Introduction

The algorithm presented is called “Reservoir Sampling”. This algorithm allows us to get a random sample of a fixed size k from an input array with unknown or very large size n, while ensuring that every element in the array has an equal chance of being included in the sample. Reservoir sampling has a wide range of applications in data analytics, machine learning, and scientific computing.

Implementation


(* Sample Algorithm *)

let sample x k =
  let y = Array.make k x.(0) in
  let n = Array.length x in
  for i = 0 to k - 1 do
    let j = uniform_int_rvs n in
    y.(i) <- x.(j)
  done;
  y


The algorithm uses an input array x which has size n and an integer k for the size of the desired random sample.

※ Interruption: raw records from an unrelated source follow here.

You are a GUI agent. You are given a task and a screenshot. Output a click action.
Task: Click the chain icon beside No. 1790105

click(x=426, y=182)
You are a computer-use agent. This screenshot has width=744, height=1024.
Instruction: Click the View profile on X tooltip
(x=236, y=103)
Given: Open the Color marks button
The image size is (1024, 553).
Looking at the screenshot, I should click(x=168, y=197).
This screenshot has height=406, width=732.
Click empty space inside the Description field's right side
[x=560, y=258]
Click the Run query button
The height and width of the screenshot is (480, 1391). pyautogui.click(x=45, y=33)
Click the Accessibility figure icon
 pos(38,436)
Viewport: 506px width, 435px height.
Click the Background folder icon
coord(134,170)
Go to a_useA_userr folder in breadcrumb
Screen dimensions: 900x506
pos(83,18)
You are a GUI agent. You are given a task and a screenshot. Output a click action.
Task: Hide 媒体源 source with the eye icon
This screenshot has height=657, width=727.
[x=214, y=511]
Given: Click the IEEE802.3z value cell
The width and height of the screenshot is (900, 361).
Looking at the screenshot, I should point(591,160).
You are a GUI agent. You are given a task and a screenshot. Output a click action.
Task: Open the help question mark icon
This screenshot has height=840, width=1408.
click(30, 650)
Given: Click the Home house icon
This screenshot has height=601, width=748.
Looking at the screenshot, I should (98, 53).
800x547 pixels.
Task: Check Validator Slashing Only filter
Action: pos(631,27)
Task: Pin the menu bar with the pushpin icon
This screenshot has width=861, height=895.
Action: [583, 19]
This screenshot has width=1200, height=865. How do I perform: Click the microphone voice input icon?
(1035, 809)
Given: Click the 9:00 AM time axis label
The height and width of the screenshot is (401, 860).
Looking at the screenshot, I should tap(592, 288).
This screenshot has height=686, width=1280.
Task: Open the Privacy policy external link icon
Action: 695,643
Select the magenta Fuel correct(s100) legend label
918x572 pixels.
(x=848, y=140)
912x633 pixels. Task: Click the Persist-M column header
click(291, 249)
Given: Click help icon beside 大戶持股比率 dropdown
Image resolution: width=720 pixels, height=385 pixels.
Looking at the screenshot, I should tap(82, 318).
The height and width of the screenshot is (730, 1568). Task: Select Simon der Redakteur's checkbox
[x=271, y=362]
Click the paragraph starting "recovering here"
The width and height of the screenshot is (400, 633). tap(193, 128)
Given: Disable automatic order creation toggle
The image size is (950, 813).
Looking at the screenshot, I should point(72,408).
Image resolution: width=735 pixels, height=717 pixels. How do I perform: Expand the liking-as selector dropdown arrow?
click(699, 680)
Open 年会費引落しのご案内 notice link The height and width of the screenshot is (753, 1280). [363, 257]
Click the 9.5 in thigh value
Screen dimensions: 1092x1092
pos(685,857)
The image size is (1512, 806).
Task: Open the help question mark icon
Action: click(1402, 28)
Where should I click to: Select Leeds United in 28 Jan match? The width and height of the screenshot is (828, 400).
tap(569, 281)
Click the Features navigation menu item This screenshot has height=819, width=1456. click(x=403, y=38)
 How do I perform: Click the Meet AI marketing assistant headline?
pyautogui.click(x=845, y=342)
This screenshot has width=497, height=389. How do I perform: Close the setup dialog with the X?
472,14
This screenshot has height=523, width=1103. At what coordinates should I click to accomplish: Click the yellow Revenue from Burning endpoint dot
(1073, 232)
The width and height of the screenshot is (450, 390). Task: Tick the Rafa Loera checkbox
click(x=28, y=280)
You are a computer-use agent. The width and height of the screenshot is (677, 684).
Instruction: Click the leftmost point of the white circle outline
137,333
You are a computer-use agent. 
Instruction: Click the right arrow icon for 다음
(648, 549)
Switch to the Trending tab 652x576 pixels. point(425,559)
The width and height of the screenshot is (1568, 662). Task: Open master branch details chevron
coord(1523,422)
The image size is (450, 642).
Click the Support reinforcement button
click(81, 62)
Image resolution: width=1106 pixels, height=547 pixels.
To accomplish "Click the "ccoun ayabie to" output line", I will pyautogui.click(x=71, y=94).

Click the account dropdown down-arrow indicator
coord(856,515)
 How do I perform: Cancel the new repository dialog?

It first creates an array y of size k filled with the first element of x, then iterates over the array x and for each element, it randomly selects an index j between 0 and n-1, and replaces the element at index j in y with the element from x.

Step-by-Step Explanation

  1. Initialize an array y of size k where each element is equal to the first element of the input array x.
  2. Loop k times:
    • Select a random index j between 0 and n-1.
    • Replace the element at index j in y with the element at index j in x.
  3. Return the resulting array y as the random sample.

Complexity Analysis

The time complexity of the algorithm is O(n), where n is the size of the input array x. This is because we are iterating over the entire array once to randomly select and update elements in y. The space complexity is O(k), which is the size of the random sample array y. This is because we only need to store k elements from x in y at any given time. Overall, this algorithm provides an efficient method for obtaining a random sample from a large or unknown array without needing to store all the data in memory.